I'm not sure why line 21 HAVING num_dates >= 20 only works when inside the subquery but not when requested from the outer query. It worked fine in the previous question. I guess something about aggregate functions??

DR JANA: If you have executed this query correctly, you will find that the average daily revenue brought in by Dillard’s stores in the low education group is a little more than $34,000, the average daily revenue brought in by Dillard’s stores in the medium education group is a little more than $25,000, and the average daily revenue brought in by Dillard’s stores in the high education group is just under $21,000.
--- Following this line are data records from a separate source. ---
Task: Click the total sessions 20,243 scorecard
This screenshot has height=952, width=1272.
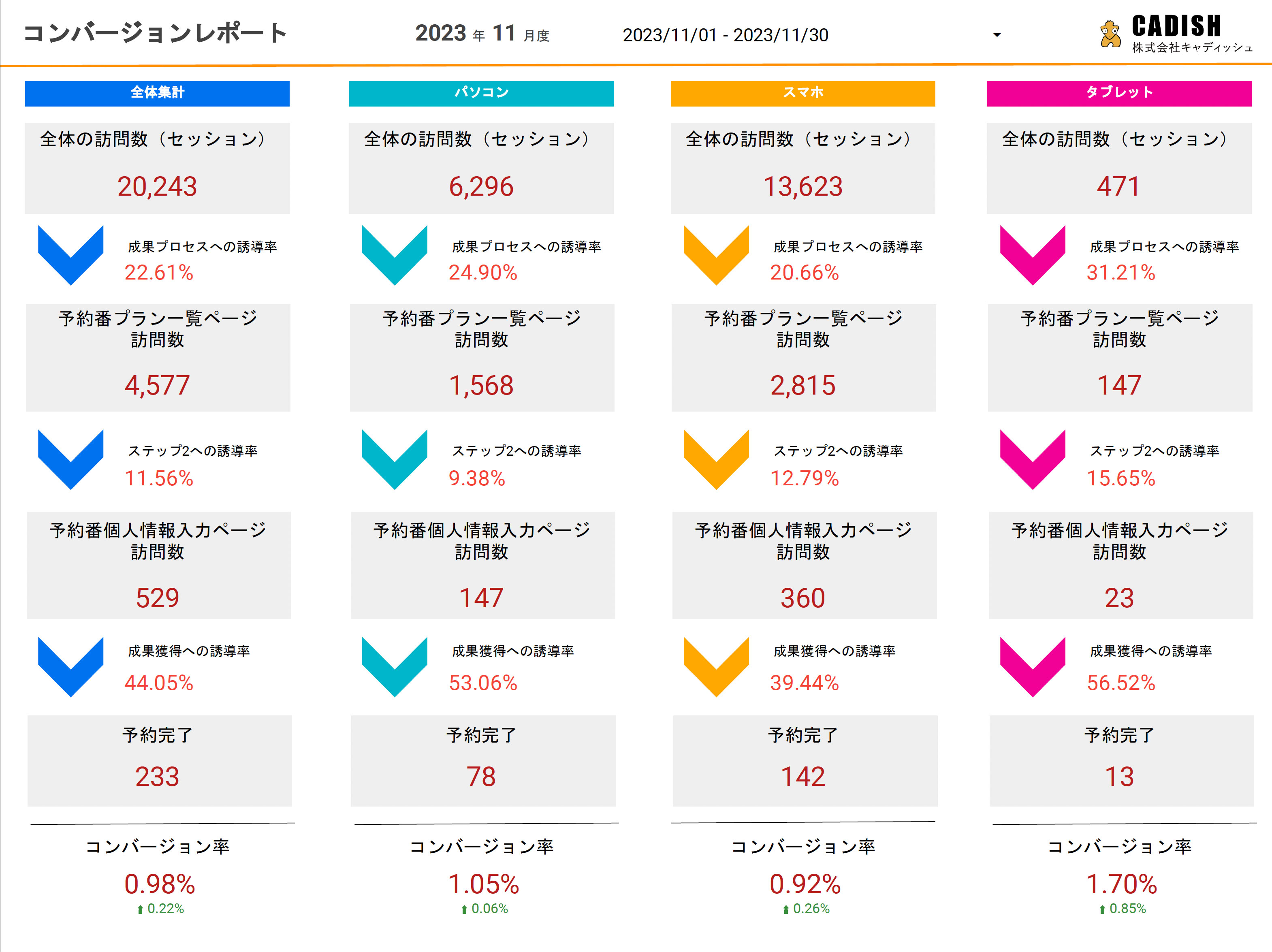Action: [157, 169]
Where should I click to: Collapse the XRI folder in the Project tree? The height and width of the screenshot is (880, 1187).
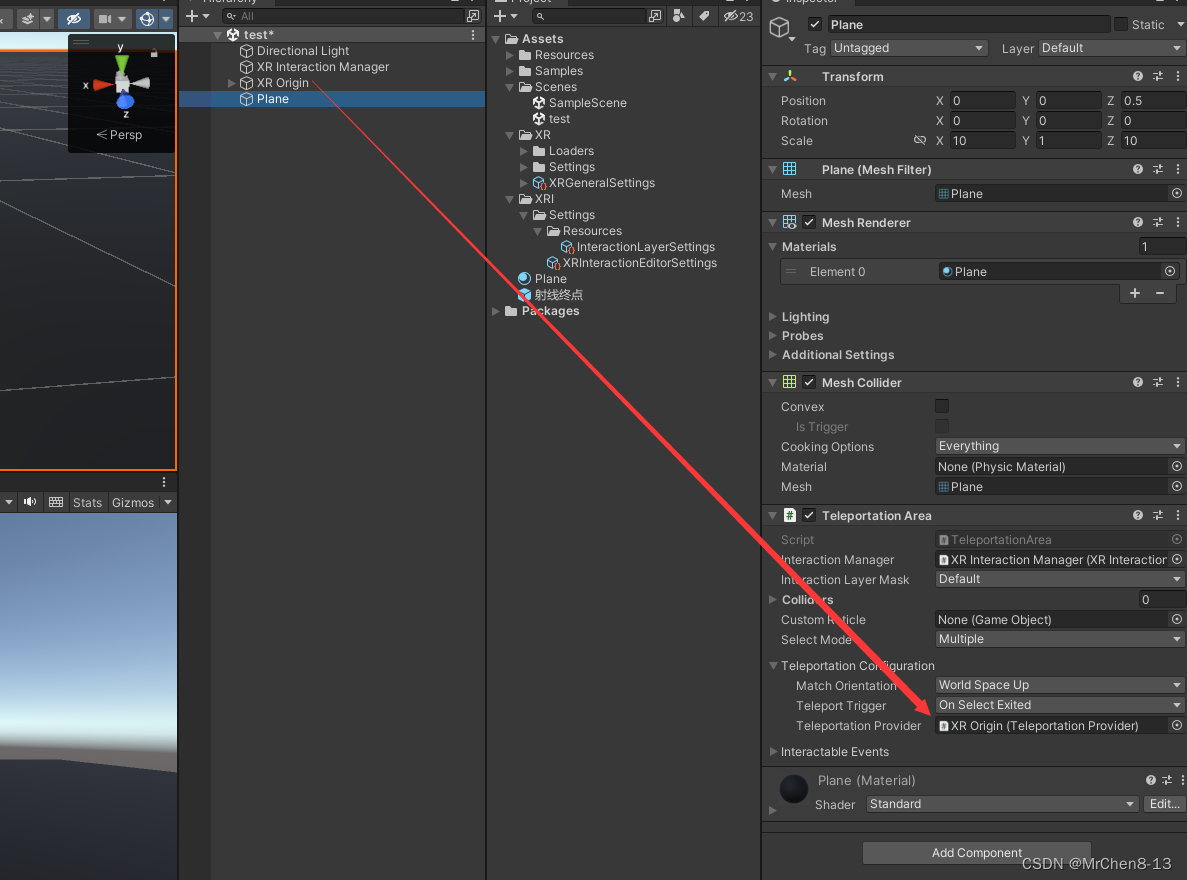coord(510,198)
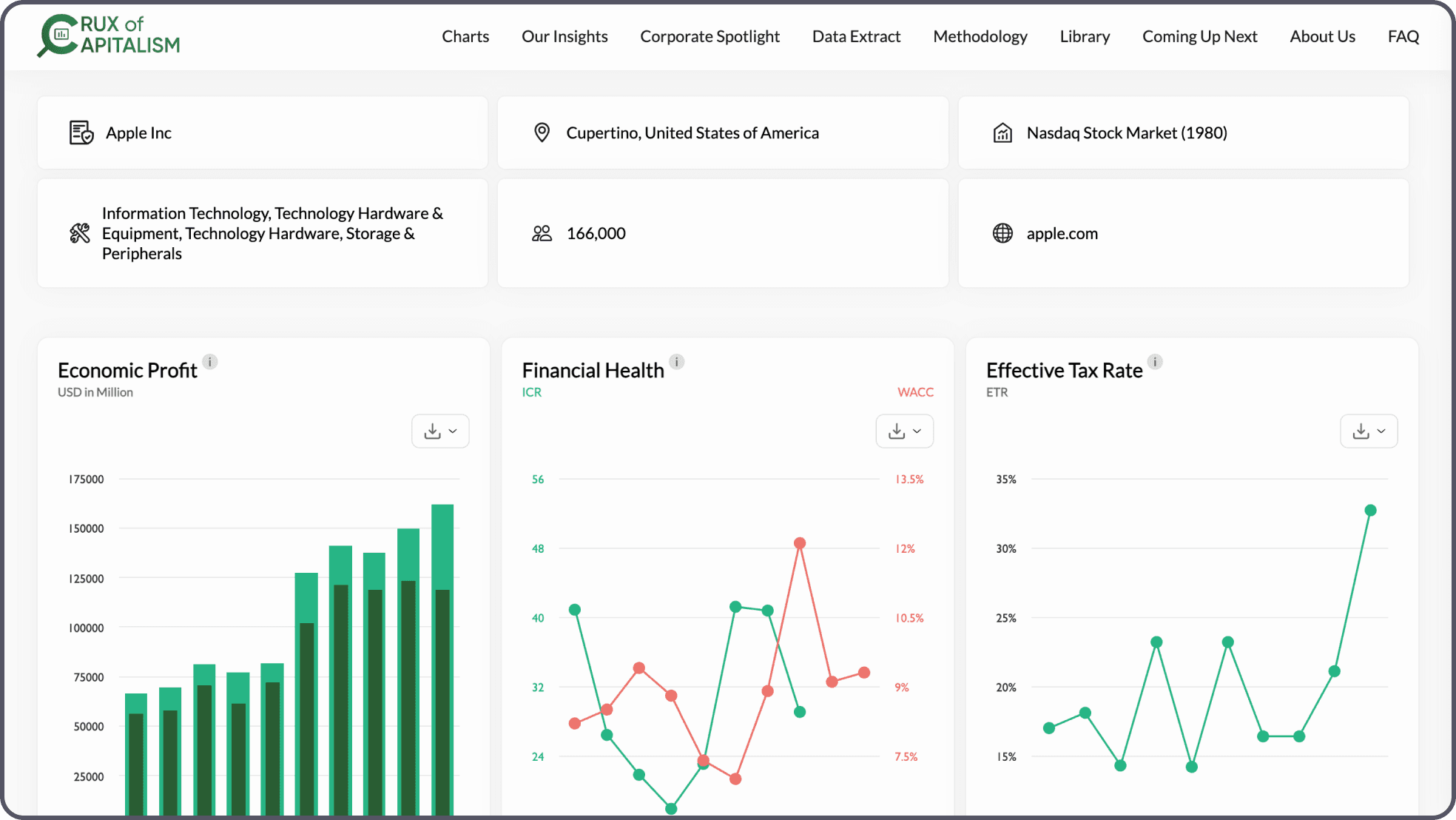Open the Data Extract page
This screenshot has width=1456, height=820.
coord(856,36)
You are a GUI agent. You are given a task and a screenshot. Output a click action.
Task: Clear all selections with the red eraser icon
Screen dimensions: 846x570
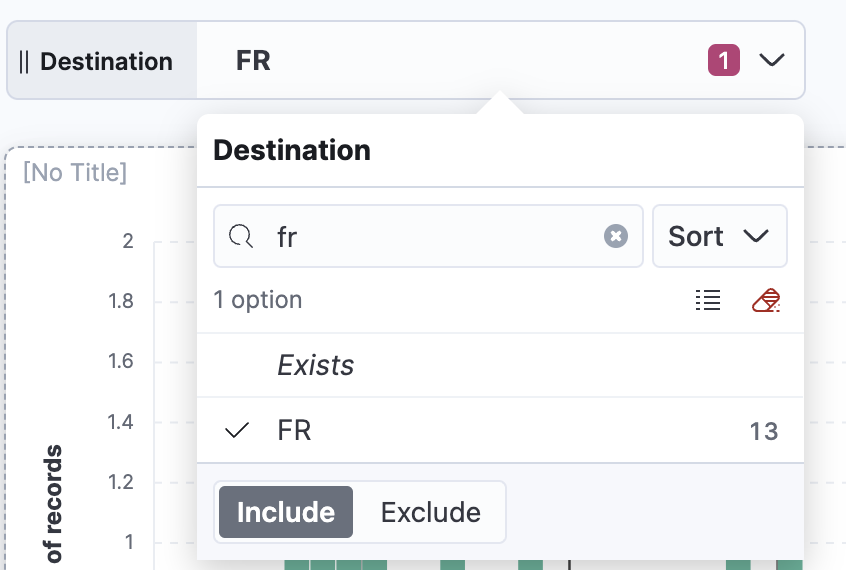click(766, 300)
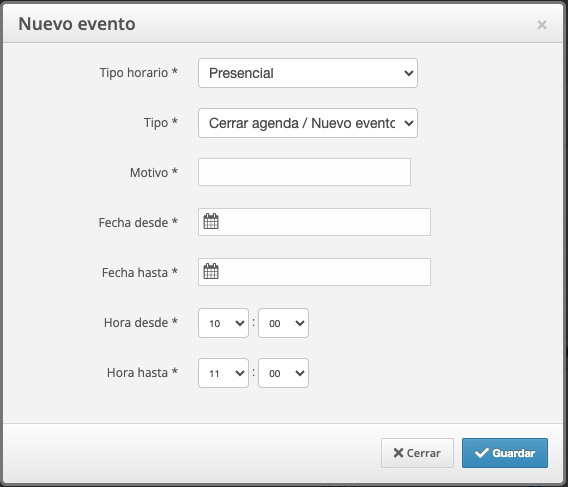This screenshot has height=487, width=568.
Task: Focus the Motivo text field
Action: pyautogui.click(x=304, y=172)
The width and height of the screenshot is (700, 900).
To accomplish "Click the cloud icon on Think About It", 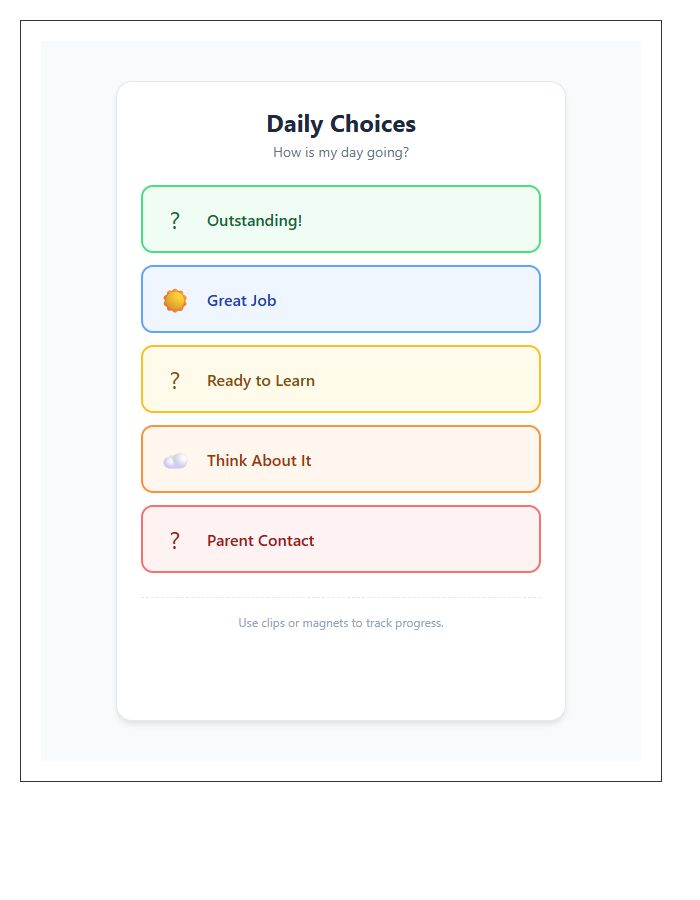I will click(175, 461).
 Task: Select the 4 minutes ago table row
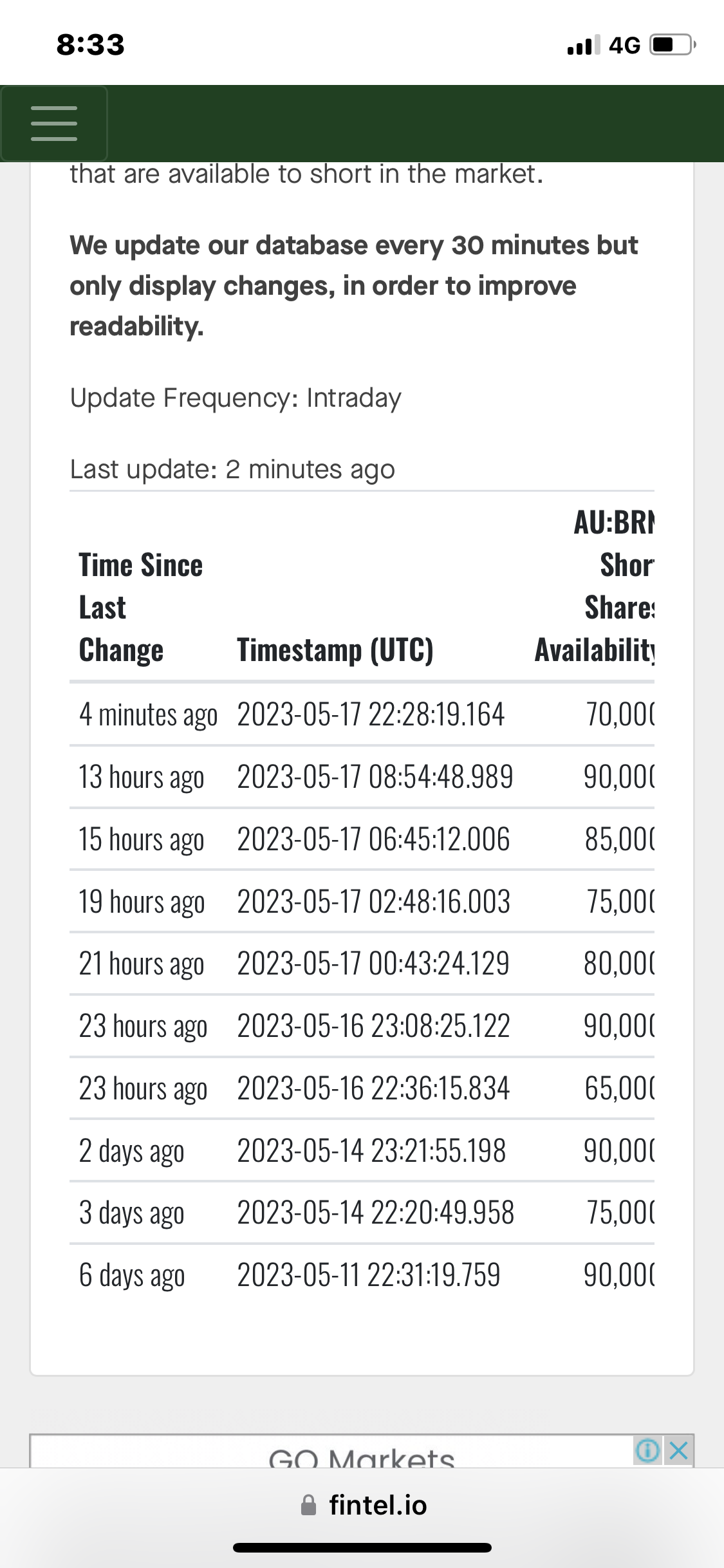pyautogui.click(x=362, y=714)
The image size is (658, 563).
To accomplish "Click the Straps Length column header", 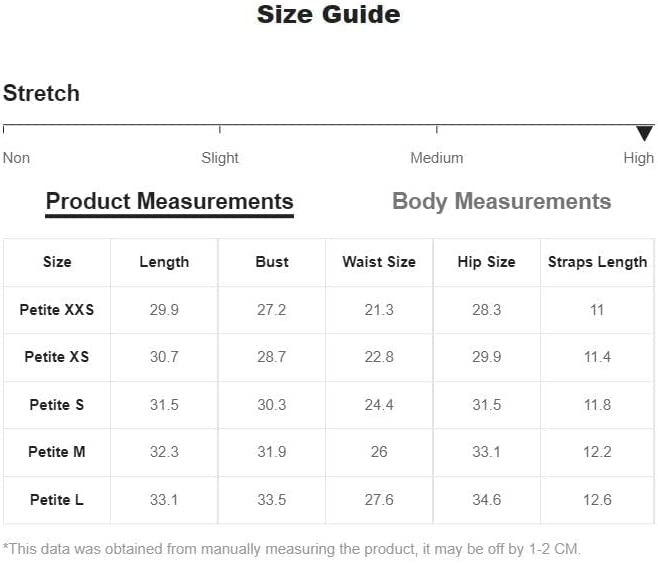I will coord(597,262).
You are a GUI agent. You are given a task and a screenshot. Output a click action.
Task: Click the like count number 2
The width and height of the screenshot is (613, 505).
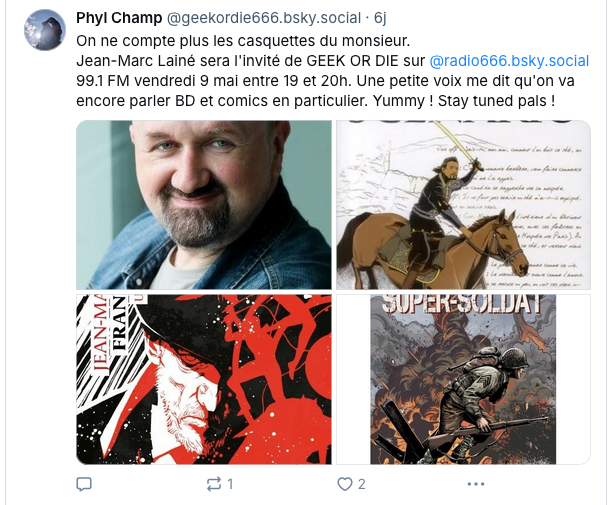pyautogui.click(x=362, y=484)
EDUCATION_LEVEL AVG_DAILY_REVENUE
low 34,159.76
medium 27,112.67
high 20,921.32

Hooray! Moving forward...

Whenever I ask you to calculate the average daily revenue for a group of stores in either these exercises or the quiz, do so by summing together all the revenue from all the entries in that group, and then dividing that summed total by the total number of sale days that contributed to the total. Do not compute averages of averages.

Question 6.

Compare the average daily revenues of the stores with the highest median msa_income and the lowest median msa_income. In what city and state were these stores, and which store had a higher average daily revenue? Use msa_income to calculate.

SELECT 
s.city, 
s.state,
s.msa_income,
SUM(sub.total_revenue)/SUM(sub.num_dates) AS avg_daily_revenue
FROM store_msa s 
	JOIN (
		SELECT 
		store,
		EXTRACT (year FROM saledate) AS year_num,
		EXTRACT (month FROM saledate) AS month_num,  
		SUM(amt) AS total_revenue, 
		COUNT(DISTINCT saledate) AS num_dates, 
		(CASE 
			WHEN (year_num=2005 AND month_num=8) THEN 'cannot' ELSE 'can' 
			END) As can_use_anot
		FROM trnsact 
		WHERE stype='p' AND can_use_anot='can'
		GROUP BY year_num, month_num, store
		HAVING num_dates >= 20
		) AS sub 
			ON s.store = sub.store
WHERE s.msa_income IN (
	(SELECT MAX(msa_income) FROM store_msa),
	(SELECT MIN(msa_income) FROM store_msa))
GROUP BY s.city, s.state;

Overall pretty similar to Qn 5.

CITY STATE AVG_DAILY_REVENUE
SPANISH FORT AL 17884.08
MCALLEN TX 56601.99

Exercise 7:

What is the brand of the sku with the greatest standard deviation in sprice? Only examine skus that have been part of over 100 transactions.

SELECT 
DISTINCT (t.SKU) AS item,
s.brand AS brand,
STDDEV_SAMP(t.sprice) AS dev_price,
COUNT(DISTINCT(t.SEQ||t.STORE||t.REGISTER||t.TRANNUM||t.SALEDATE)) AS distinct_transactions
FROM TRNSACT t
	JOIN SKUINFO s
		ON t.sku=s.sku
WHERE t.stype='p'
HAVING distinct_transactions>100
GROUP BY item, brand
ORDER BY dev_price DESC

I'm not sure which of these columns are unique so I put them all in together: SEQ, STORE, REGISTER, TRANNUM, SALEDATE.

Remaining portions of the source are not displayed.